Transient gas-to-particle heat transfer measurements in a spouted bed

Heat transfer characteristics of fluidized particles were experimentally quantified through measuring emitted infrared radiation. The presented experimental technique was designed to overcome the spatial, time varying, and instrumental intrusive limitations often found in multiphase flow studies. A pseudo two-dimensional bed was investigated by supplying a thermo-transient inlet gas temperature to fluidized, spouted, and fixed bed regimes. The highest rates of energy stored in the particles were found along the downward particulate entrainment zones surrounding the inlet gas channel. Gas-to-particle heat transfer coefficients in the spouted regime were computed per bed axial position.
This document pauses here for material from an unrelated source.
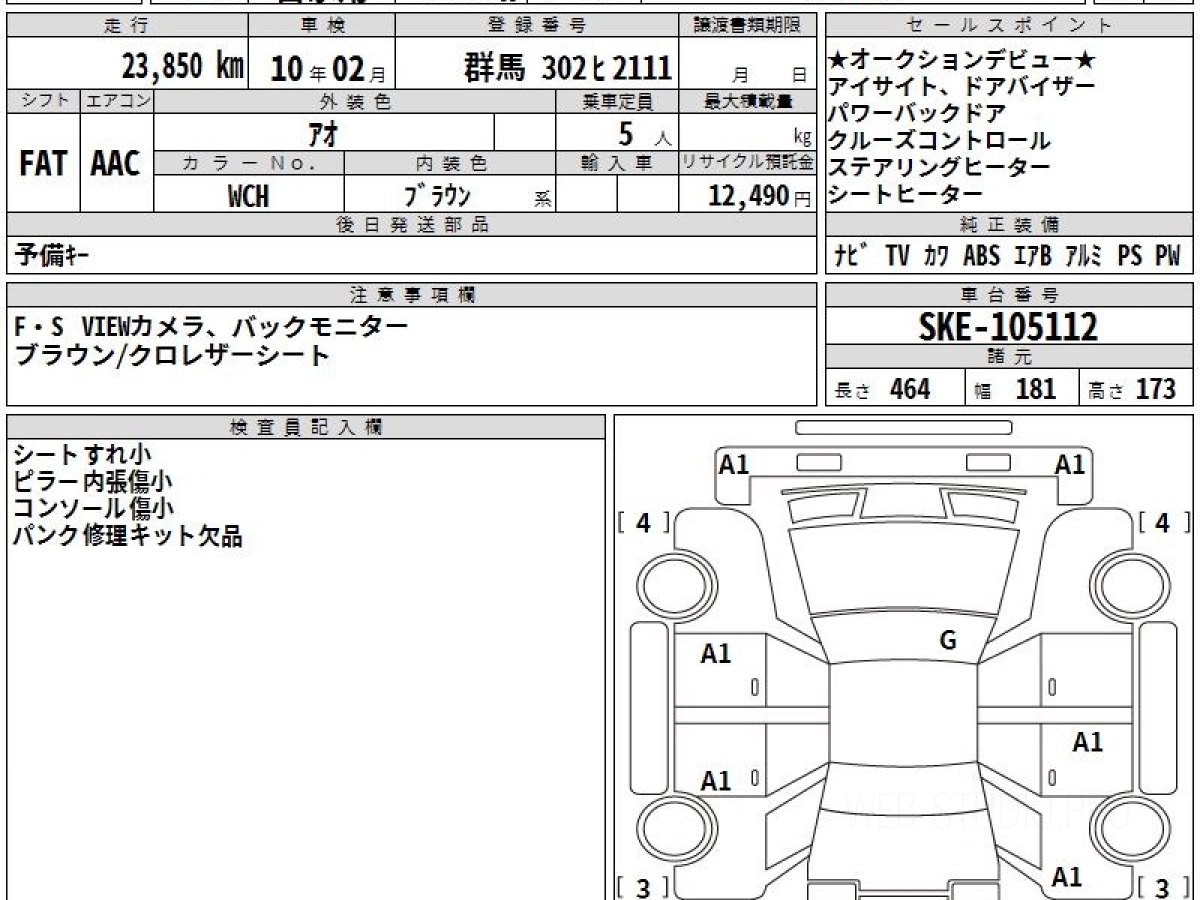Screen dimensions: 1200x900
Task: Click the AAC air conditioner cell
Action: coord(116,164)
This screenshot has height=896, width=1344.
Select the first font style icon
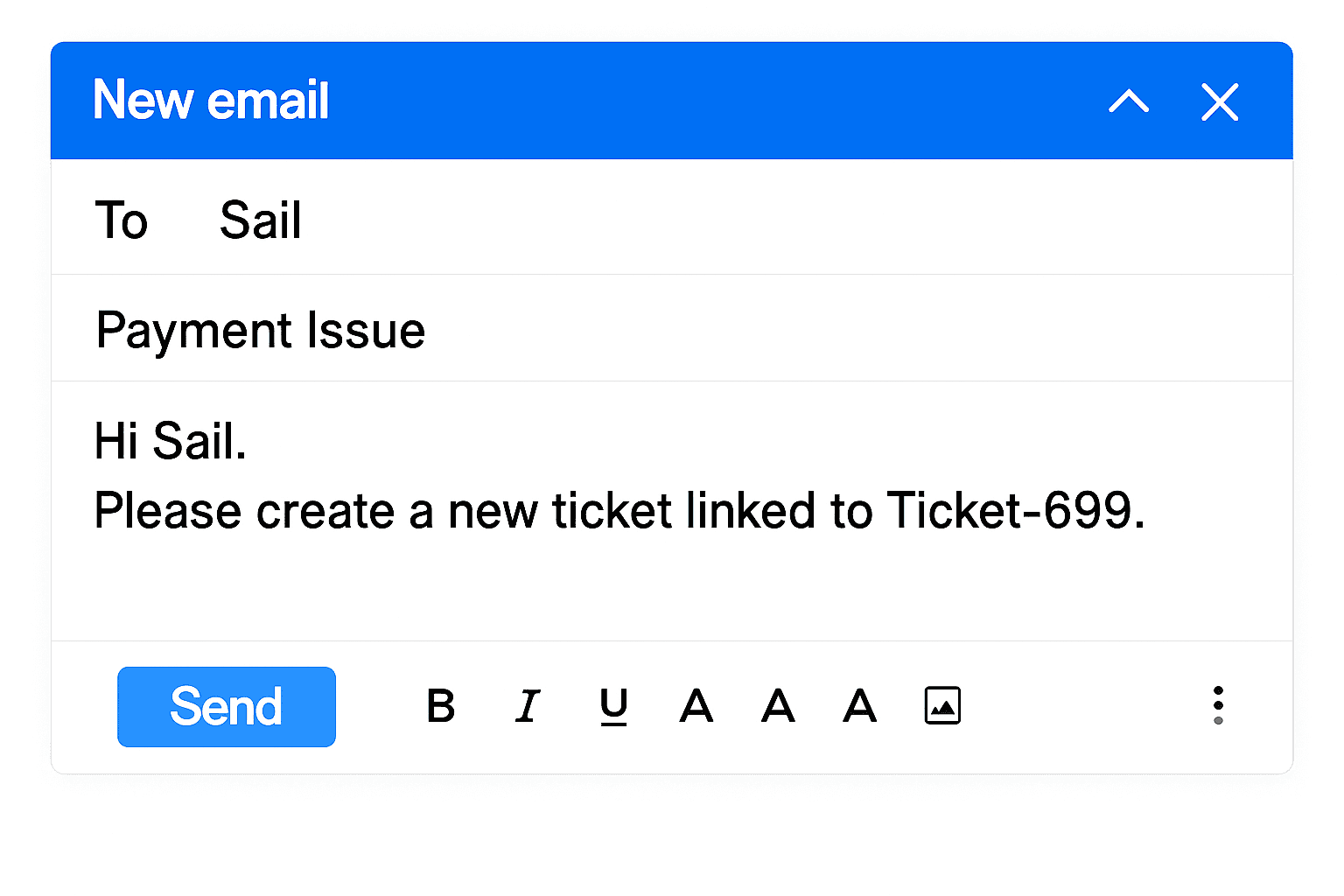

The resulting values found in the lower portion of the spout were in close comparison to the averaged gas-to-particle heat transfer coefficient empirical correlations found in literature. New findings are given on the high convective heat transfer coefficients in the spout fountain region, resulting from the highly turbulent nature of gas–solid mixing.

► Non-intrusive infrared thermography captured time dependent particle temperatures.
► Largest rates of energy stored in the spouted bed are located in the annulus.
► Gas temperature closely follows the temperature of the solid particulates.
► Highest gas-to-particle heat transfer coefficients are found in the spout fountain.